El espacio de la capilla Vijd no permite que el políptico se despliegue del todo. Las tablas laterales giran sobre bisagras silenciosas y quedan entreabiertas y pegadas a las paredes laterales. Aquel día de primavera de 1432, el retablo creaba la ilusión de multiplicar el espacio. Los espectadores tenían la impresión de transitar por el Paraíso durante los días del Apocalipsis, con una suntuosidad y riqueza de colores tal que la experiencia visual era única, casi realista, como si se tratara de un teatro divino.
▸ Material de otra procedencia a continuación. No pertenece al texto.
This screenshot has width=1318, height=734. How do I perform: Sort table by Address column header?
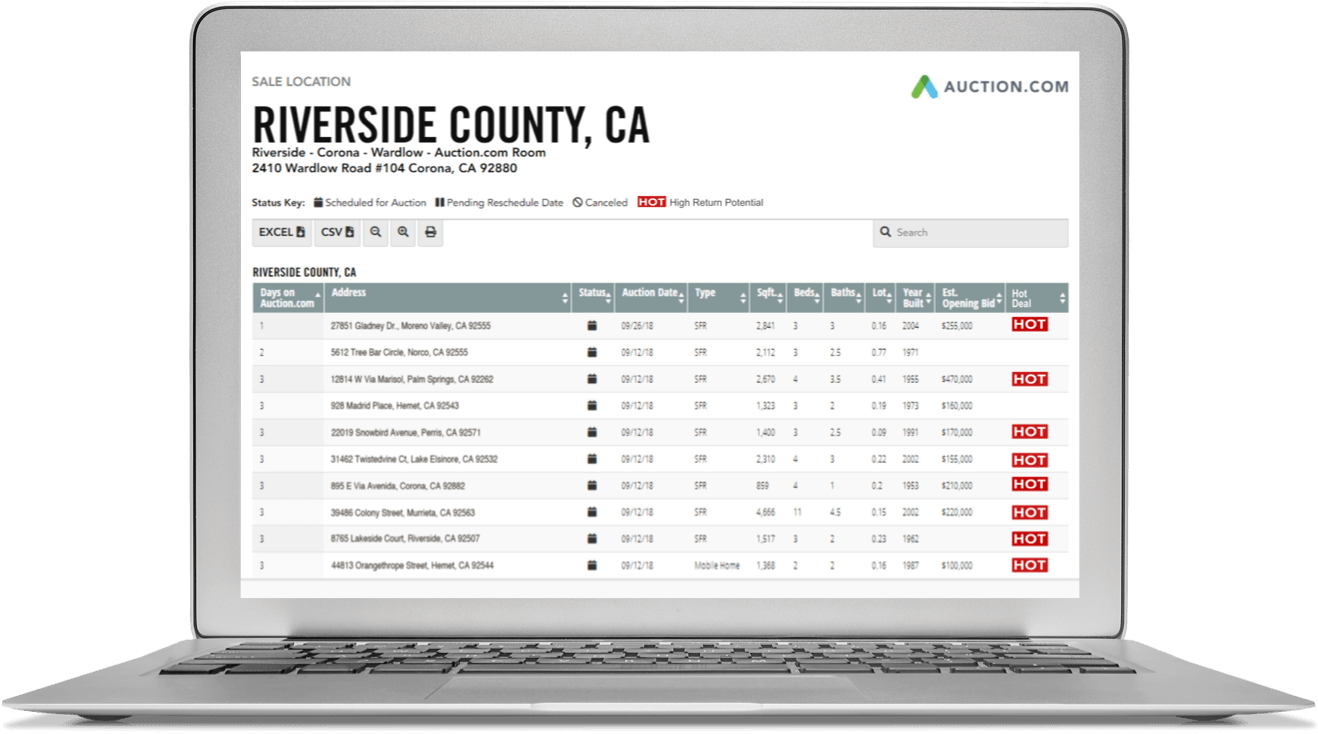(x=448, y=297)
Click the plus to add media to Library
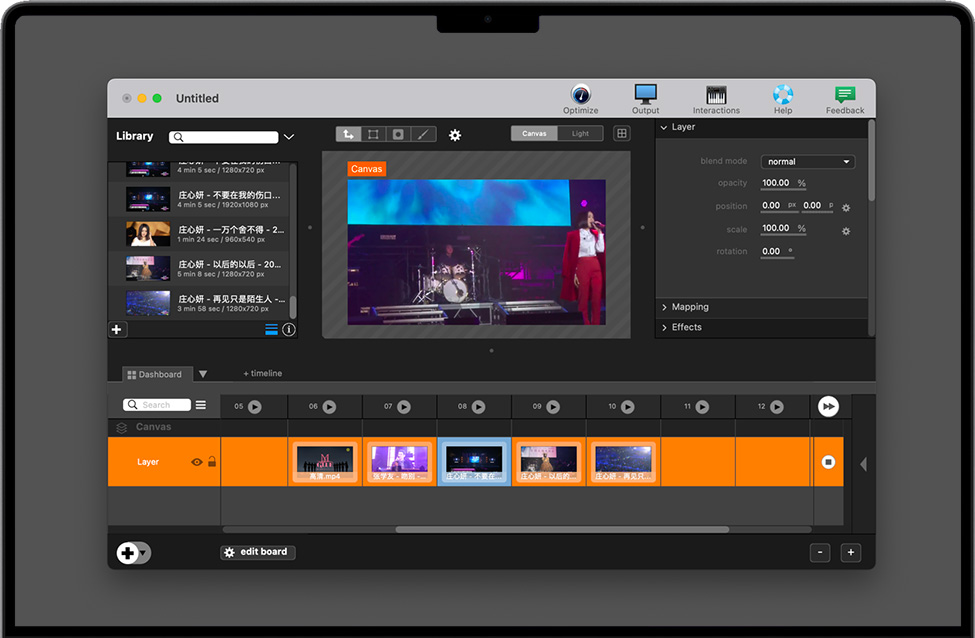The image size is (975, 638). click(x=117, y=329)
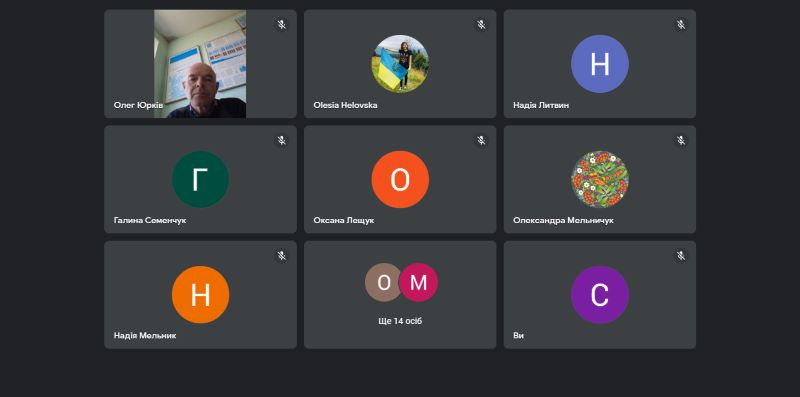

Pero volvamos al retrato del comienzo, a la mirada taimada de Van Eyck vigilándonos bajo el turbante rojo. ¿Qué deseaba en realidad, amasar una fortuna a costa de donantes y retratados? ¿Compartía la vanidad de estos o se burlaba de ella? ¿Creía en el arte más allá de la técnica pictórica que desarrolló? Es imposible saberlo. Ni siquiera tenemos la certidumbre de que el Retrato con turbante rojo encarne a Jan van Eyck. Todo en la vida de Van Eyck fue misterio, opacidad. Mostraba a seres vanidosos, ávidos de fama, y él, en cambio, se ocultaba, no deseaba aparecer en ninguna parte… salvo en el espejito del cuadro El matrimonio Arnolfini, que cuelga tras la imagen de la pareja de banqueros retratados. En el vidrio se vislumbra el reflejo de un pintor sin rostro que retrata a la pareja. Su cara no se aprecia: aparece borrada, lo cual es singular cuando en otras de sus obras dibuja con lujo de detalles ciudades lejanísimas. ¿Por qué no nos permite distinguir su rostro a varios metros de distancia?

En el marco dorado del Retrato con turbante rojo figura escrito en latín: «Jan van Eyck me hizo el 21 de octubre 1433». Y en la parte de abajo observamos una segunda inscripción en flamenco: «AlC IXH XAN». Su significado ha dividido a los traductores a lo largo de los siglos. Unos lo consideran un signo de modestia: “Hago lo que puedo”. otros, en cambio, lo interpretan con un alarde: “Hago esto porque puedo”.